Most current models allow you to eject chips from whichever side of the machine you want. Changing sides is simply a matter of turning a knob, flipping a lever, or in the case of one tool, reinserting a removable chute. Many power planers can be connected to shop vacs for dust collection. Some tools come with the necessary adapter; others can be equipped with optional bags or hose connectors.

Some power planers tend to bite off more than they can chew. This happens when the chute is too small to eject all the chips that are generated during heavy cutting. Your only choice is to slow down or stop every now and then to clear the chips. Either way, productivity suffers, and that's not the point of using a power tool.

Cords. When it comes to cords, longer is better. There's nothing more frustrating than to have a plug get hung up on something part way through the cut. Except for two cordless models, the planers I tested had cords anywhere between 6-ft. 8-in. and 14 feet long. The cords also varied in quality. Most power planers have rubber-like cords that are flexible at all temperatures, but the Craftsman, Freud, and Virutex planers have cords that are stiff and plastic-like.

Parking feet. Many of the planers I tried had a parking foot that swings down from the back end of the base. The foot's there so you can put the planer down without waiting for the blades to stop turning. I'd appreciate this feature more if I was new to the trade, but I've been propping my planer on a scrap of wood for so long that it's impossible to break the habit. And I have my doubts about the durability of such an exposed piece of plastic, in fact, one of the tools arrived with a broken foot.

A parking foot, standard on many planers, allows you to set the tool down without waiting for the blades to stop turning.


The fence is the most important attachment on a power planer. If you want to produce consistently square edges, you need to use a 90-degree fence. Most power planers come with this attachment, but a few have fences that can be adjusted to any angle you want. An adjustable fence is very handy for planing a bevel onto the strike edge of a door. If you do it without a fence, you end up with a crooked door or a bevel that's all over the place.

The best fences are simple, rigid, and long. Simplicity is good because it's a drag to have to search for lost parts or use a clunky contraption. Rigidity is important because it allows you to be precise. And length matters because short fences often run off the end of the stock before the blades do, and this makes it easier to botch the end of the cut.

The Porter-Cable Porta-Plane has the best standard fence. It's adjustable and runs the full length of the base. But it's not removable because the tool is specialized for planing doors. The 90-degree fences that come with the Freud, Hitachi, Makita, and the DeWalt DW680K are very simple and rigid. They're short, but you can extend them by screwing on a strip of wood. If you want, you can put a 3- to 5-degree bevel on the strip for planing doors. The 90-degree fences that come with the Festo, Metabo, Bosch 3365, and the DeWalt DW678K aren't quite as simple, but they're rigid and long enough to extend onto the rear shoe. Craftsman's planer has the simplest fence of all. It's a flat piece of steel formed to a 5-degree angle that screws to the side of the housing. It doesn't look like much, but it works. Bosch's model 3296 and Porter-Cable's model 125 come with fences that adjust to any angle. They both work, but they're not up to the level of what's on the Porta-Plane.

..............................

#### WHAT IS BEING ASKED:
In the power planer review, which three planers have stiff, plastic-like cords?

..............................

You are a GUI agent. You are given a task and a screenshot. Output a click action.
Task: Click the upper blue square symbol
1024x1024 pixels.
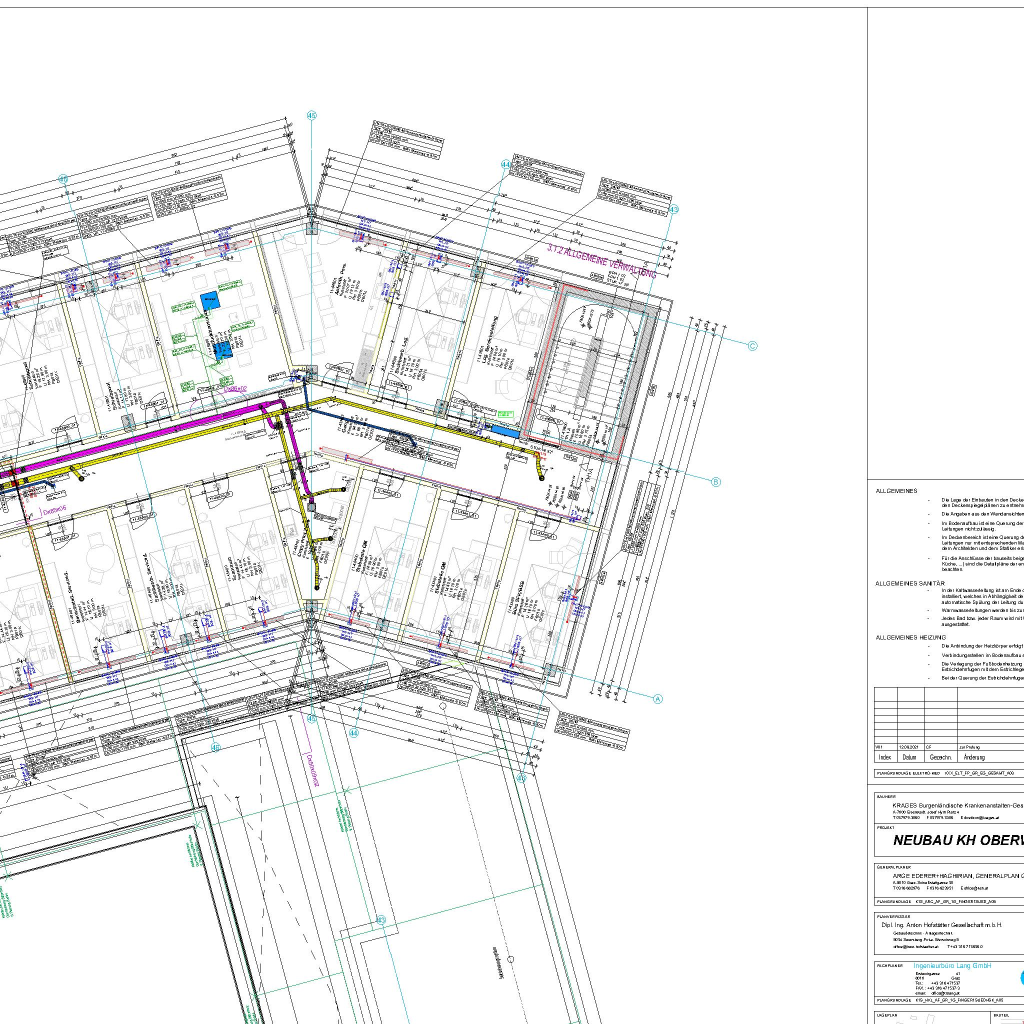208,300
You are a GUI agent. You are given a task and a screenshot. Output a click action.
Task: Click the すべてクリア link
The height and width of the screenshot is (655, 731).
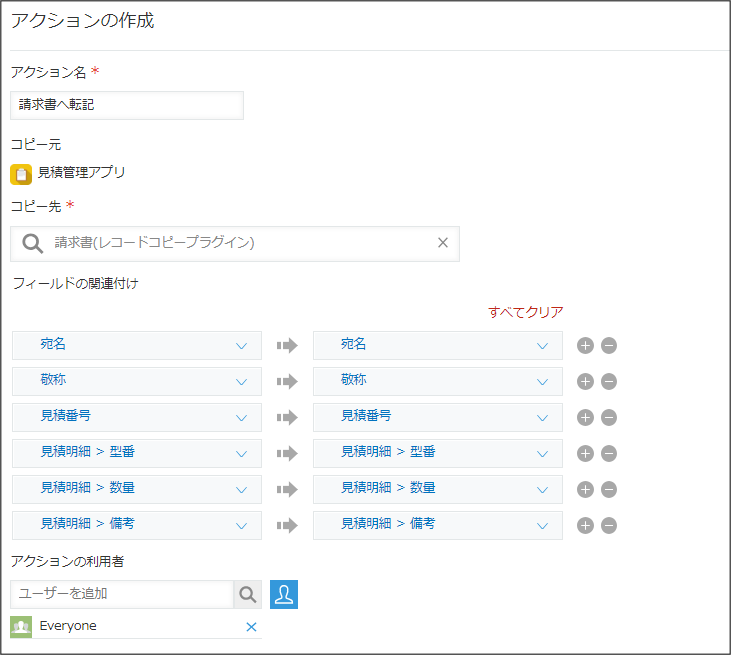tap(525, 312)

..............................

#### RESULT FOR THIS TASK:
The Craftsman, Freud, and Virutex planers.